Reed Smith Client Alerts

In this alert, we consider the ongoing impact of rising wholesale gas prices on UK retail gas suppliers, and key developments in the energy supply market since our last client alert on this topic in September 2021.

In particular, we consider features of the energy supply company special administration regime, which has come into sharper focus since the insolvency in November 2021 of Bulb, the UK’s seventh-largest energy supplier. We also discuss some of the new measures introduced by the Office of Gas and Electricity Markets (Ofgem) in response to recent failures in the energy supply market.

Background

Wholesale gas prices in the UK remain at unprecedented highs, trading at more than three and a half times the level where they were at the start of 2021. The wholesale markets also have experienced continued volatility, with month-ahead gas prices at the UK’s National Balancing Point hitting a new record high of 450p per therm,1 before dipping to a two-month low at the end of December 2021.

Record wholesale gas prices have created a difficult operating environment for energy suppliers. A total of 28 energy suppliers ceased to trade in the UK in the past year, with more than 20 of those 28 becoming insolvent since August 2021.2

The energy supply company special administration regime

The majority of energy suppliers that ceased trading in 2021 have been subject to Ofgem’s Supplier of Last Resort (SoLR) regime, whereby Ofgem revokes the supplier’s licence and appoints an alternative supplier to take over the customers of the failing energy supplier in order to ensure continuity of energy supply.

However, in response to Bulb’s insolvency, in November 2021, Ofgem and the Secretary of State turned to the previously unused energy supply company special administration (the Special Administration) regime, under the Energy Act 2004 (as modified by the Energy Act 2011).

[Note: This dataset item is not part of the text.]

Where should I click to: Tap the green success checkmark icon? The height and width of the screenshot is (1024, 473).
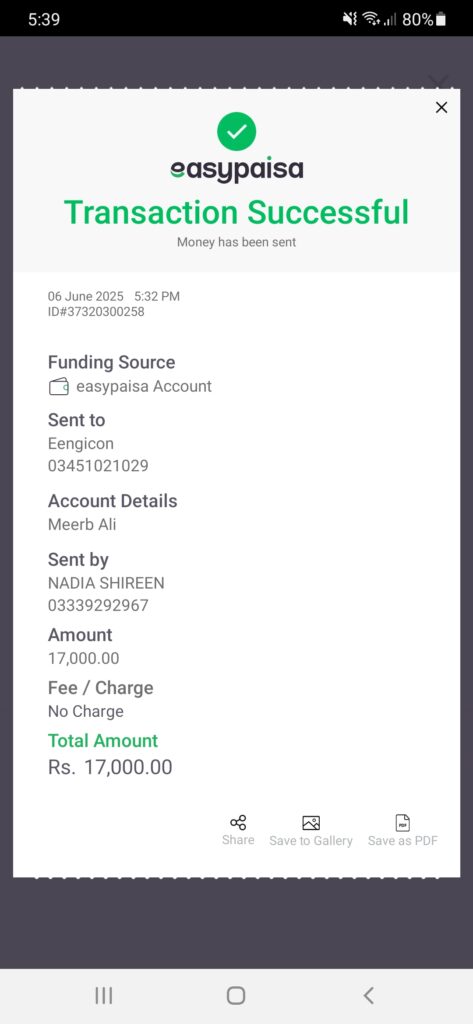(x=236, y=131)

Special Administration is intended to be a backstop to the SoLR regime in situations where it is not feasible for Ofgem to appoint an SoLR – in particular, where a larger supplier becomes financially distressed and there is a risk of financial failure creating a systemic risk which spreads across the market.

Ofgem and/or the Secretary of State may apply to the court for a special administration order and appoint a special administrator to an energy supply company. The special administrator is required to manage the energy supplier in order to achieve the objectives set out in the Energy Act 2011, namely: (i) to continue to supply gas at the lowest cost which it is reasonably practicable to incur; and (ii) to secure the rescue of the supplier as a going concern and, where that is not possible, to transfer the supplier as a going concern to another company or companies.3 In light of those objectives, the special administrator also must consider consumers’ interests in addition to those of the company’s creditors.

Unlike under the SoLR regime, the Secretary of State may provide financial support, guarantees, or indemnities to an energy supplier in Special Administration to enable the administrator to finance the company’s activities. The Secretary of State has broad powers to define the terms and conditions of any such support. If the company in Special Administration is unable to repay some or all of the financial assistance provided by the government, the Secretary of State has the power to modify gas or electricity licences to allow for the recovery of the amount of any shortfall by increasing charges from industry participants through the licence mechanism.4

Another point of difference between the SoLR framework and the Special Administration process is that, while Ofgem can direct a new supplier to take on an exiting supplier’s customers under the SoLR regime, transfers of customers to a new supplier under a Special Administration requires the transferee’s consent. In the ordinary course of business, suppliers would tend to welcome taking on new customers, but in an unsettled market with difficult economics, it may prove more difficult for a supplier in Special Administration to find willing transferees.